Su un’altura ai margini dell’abitato è ubicata la Chiesa con annesso Convento dei Cappuccini fondata nel 1576, ricca di notevoli testimonianze artistiche, fra cui begli altari lignei di cui il maggiore fu intagliato dal famoso fra’ Giovanni Palombieri di Teramo, verso la fine del ‘700.

Di grande interesse alcuni monumenti nei dintorni del paese : a Villa Brozzi si trova la Chiesa di Santa Maria in Brecciano a navata unica, con soffitto ligneo dipinto a cassettoni, uno splendido ciborio trecentesco e vari resti altomedievali.

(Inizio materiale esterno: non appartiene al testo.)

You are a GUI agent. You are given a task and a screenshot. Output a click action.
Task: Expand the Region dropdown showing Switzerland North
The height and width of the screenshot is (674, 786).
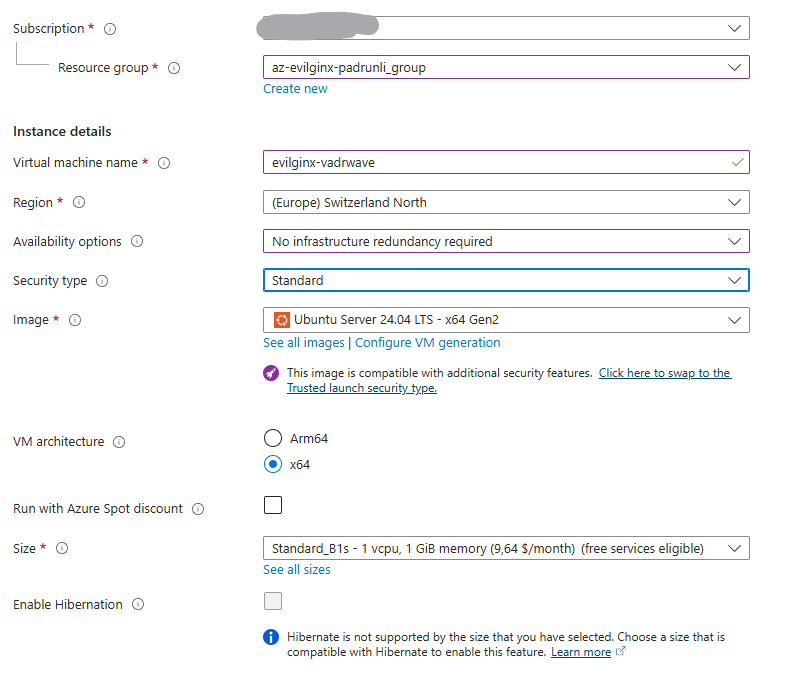(x=506, y=202)
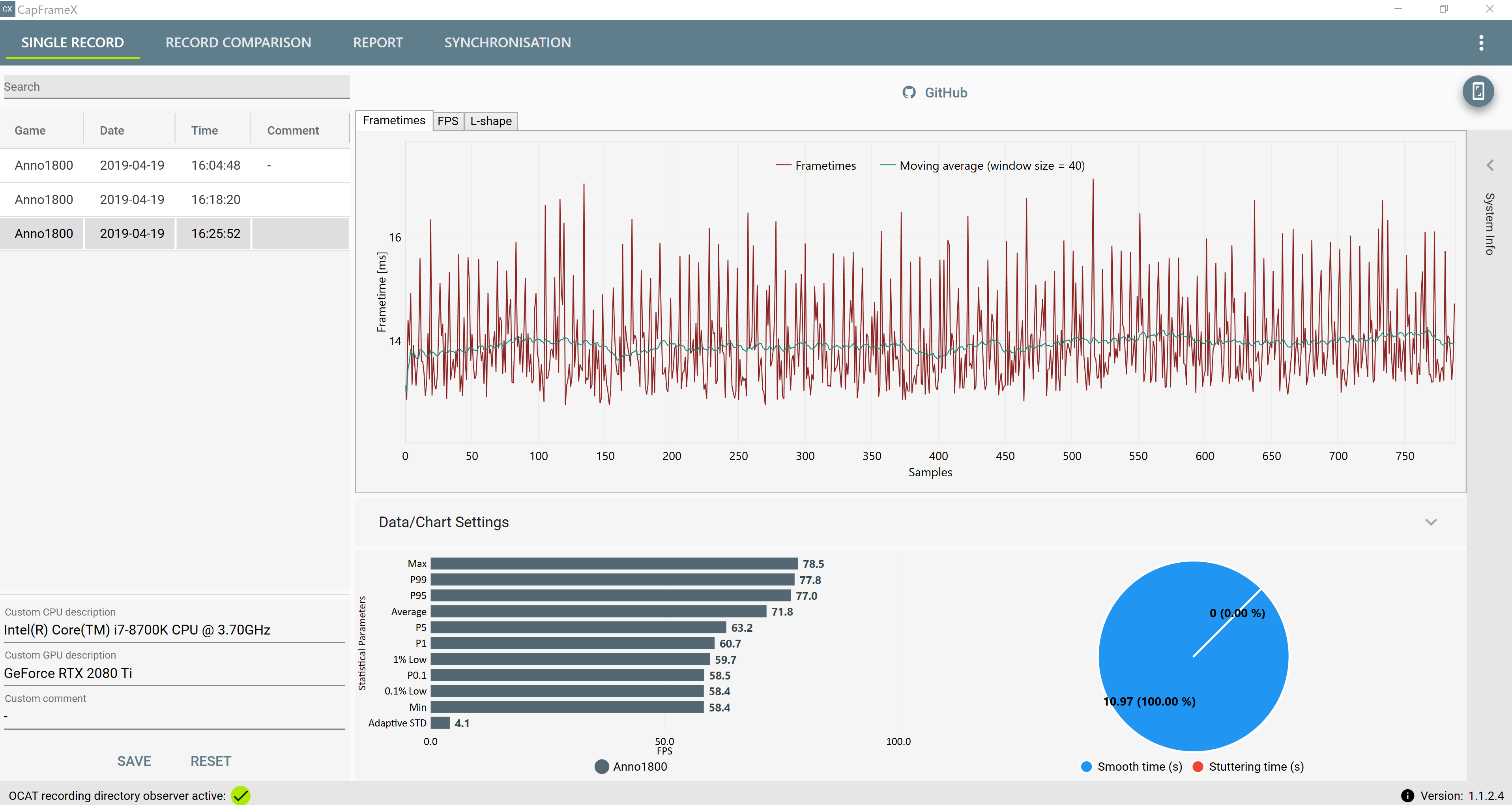Toggle Moving average line in legend

click(982, 166)
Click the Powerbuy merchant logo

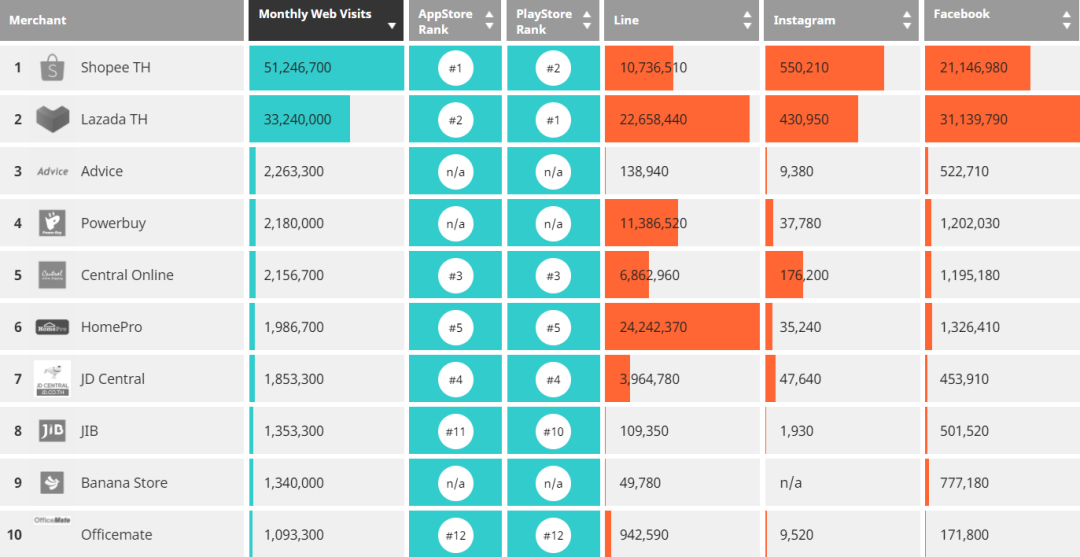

Al di sotto sono stati ritrovati i resti di una villa d’età imperiale; a Leognano, il Palazzo cinquecentesco dei Marchesi Civico, ove nel 1744 nacque Melchiorre Delfico, e la Parrocchiale di San Salvatore, ricchissima di altari di legno intagliato e dorato e di pregevoli tele, in corso di restauro. Di proprietà privata ma visitabile all’esterno, è l’antichissima Chiesa di San Lorenzo situata lungo la strada che da Teramo conduce a Montorio, ove si sono rinvenute tracce più che cospicue d’epoca romana e resti di sepolcri.

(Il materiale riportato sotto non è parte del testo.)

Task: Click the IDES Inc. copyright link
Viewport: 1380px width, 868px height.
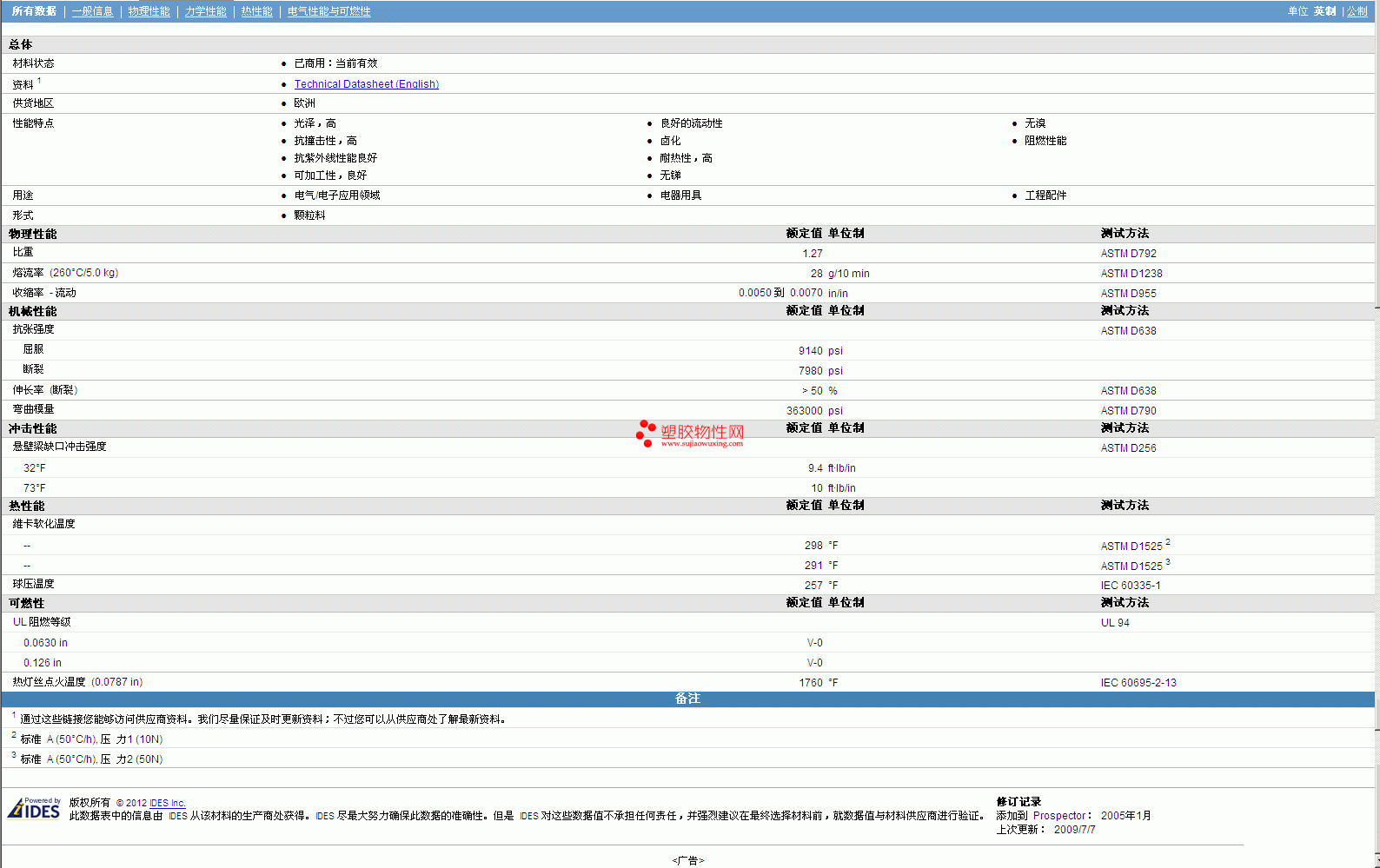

Occupata dai Benedettini (si chiamò infatti, per un certo tempo, San Benedetto a Paterno), trasformata in splendide forme romaniche, con stupenda abside, e interno diviso da colonne con capitelli di squisita e originale fattura, e una cripta ad ambulacro, è uno dei monumenti più interessanti dell’intera provincia teramana, sebbene sia tuttora pressoché sconosciuta.

Il Tempio di Ercole A circa 7 km da Montorio al Vomano in direzione L’Aquila, si trovano i resti di un rarissimo Tempio preromano dedicato ad Ercole che sorge sull’antica via che conduceva a Roma in posizione strategica . Immerse nel verde dei boschi, le arenarie multicolori e l’azzurro del fiume, queste rovine  costituiscono un importante polo di attrazione turistico – naturalistica.